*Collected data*

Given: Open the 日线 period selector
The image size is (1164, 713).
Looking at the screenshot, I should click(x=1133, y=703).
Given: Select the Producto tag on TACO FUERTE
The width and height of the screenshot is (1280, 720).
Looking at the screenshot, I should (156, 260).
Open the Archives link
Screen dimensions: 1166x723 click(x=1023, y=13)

==

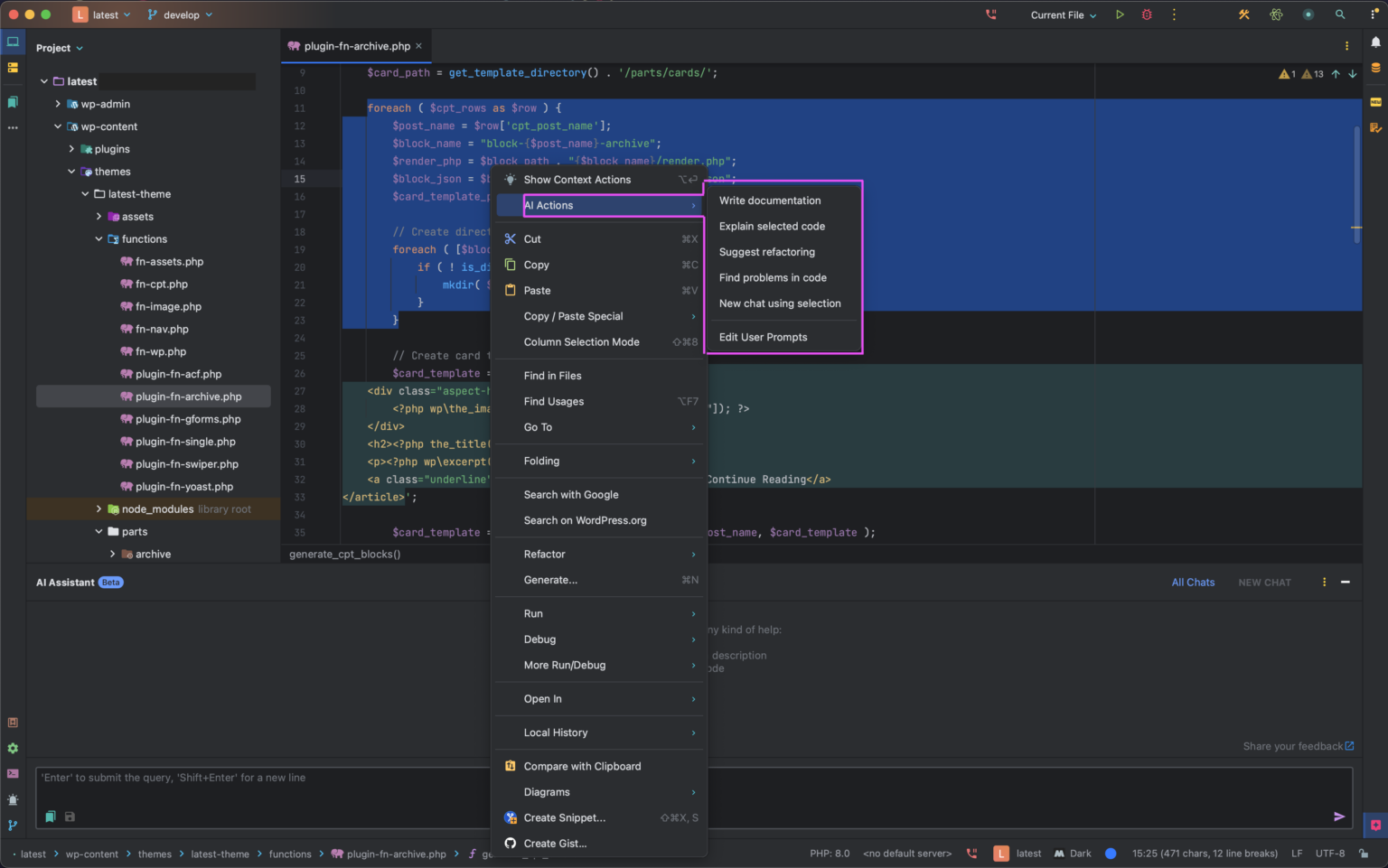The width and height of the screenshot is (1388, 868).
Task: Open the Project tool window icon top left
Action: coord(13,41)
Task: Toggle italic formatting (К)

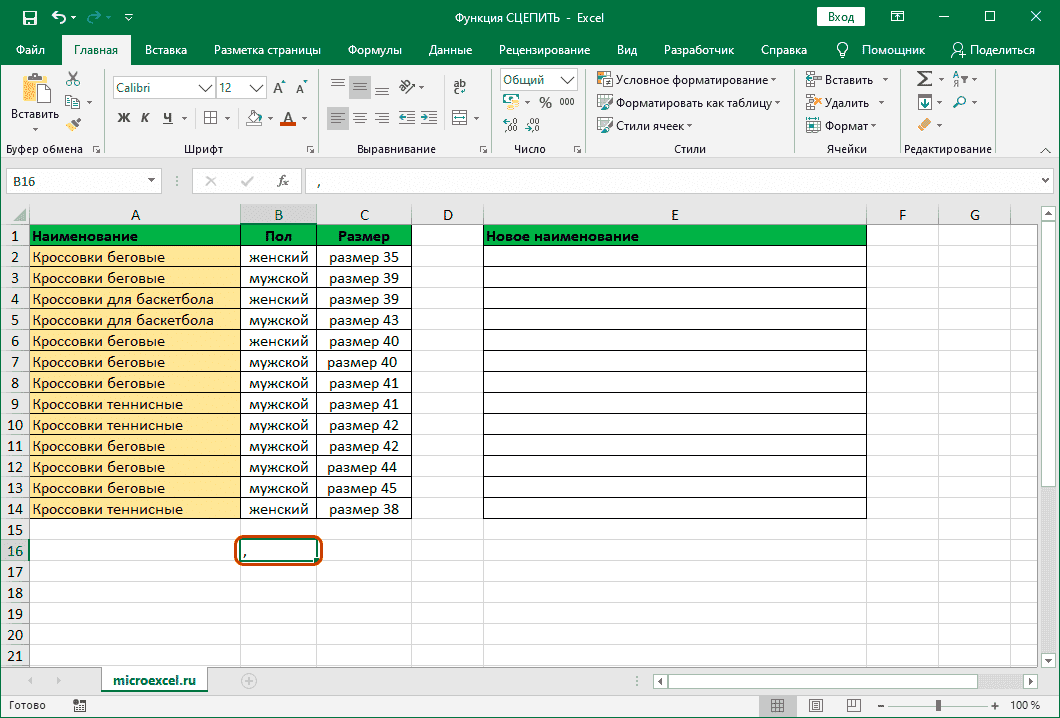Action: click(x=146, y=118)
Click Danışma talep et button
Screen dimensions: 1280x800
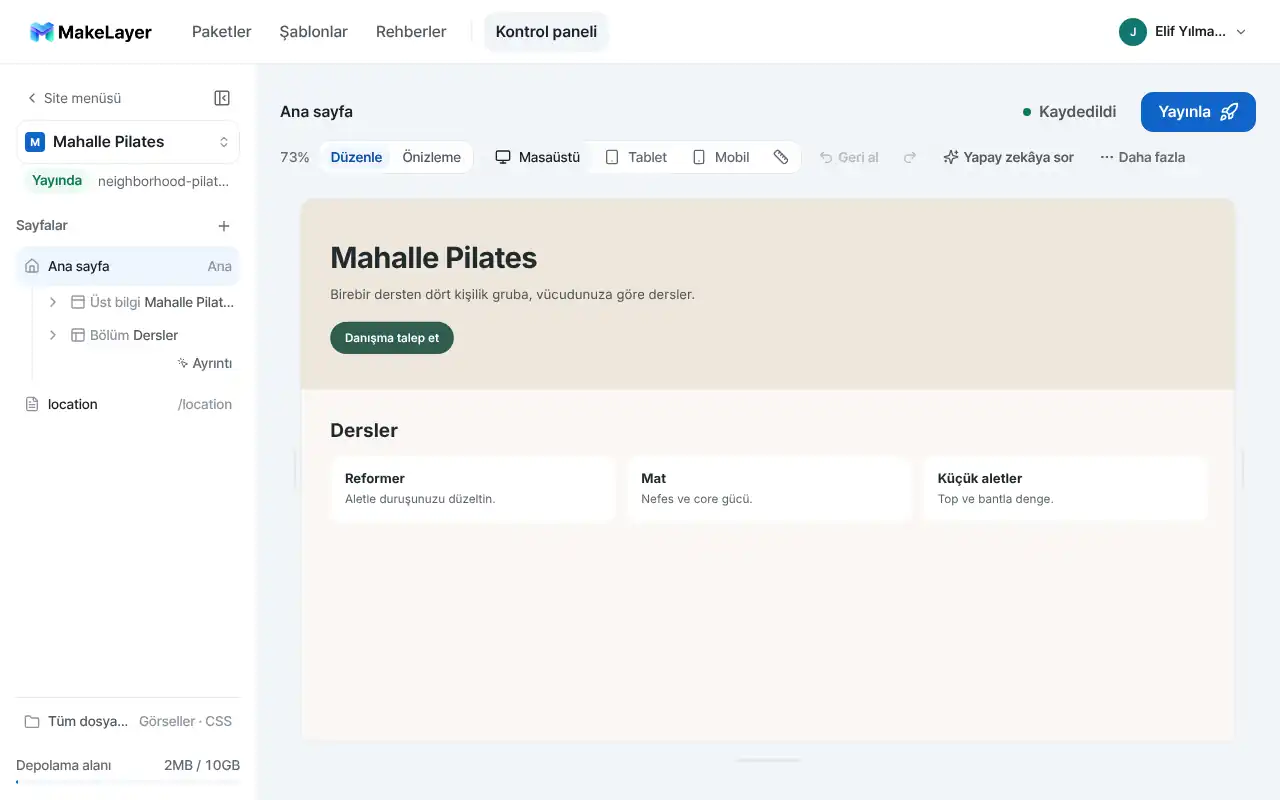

*Work order*
When a line contains the string "Given", copy it from the records.

*Your response*
Given: Open the 日线 period selector
Given: Select the Producto tag on TACO FUERTE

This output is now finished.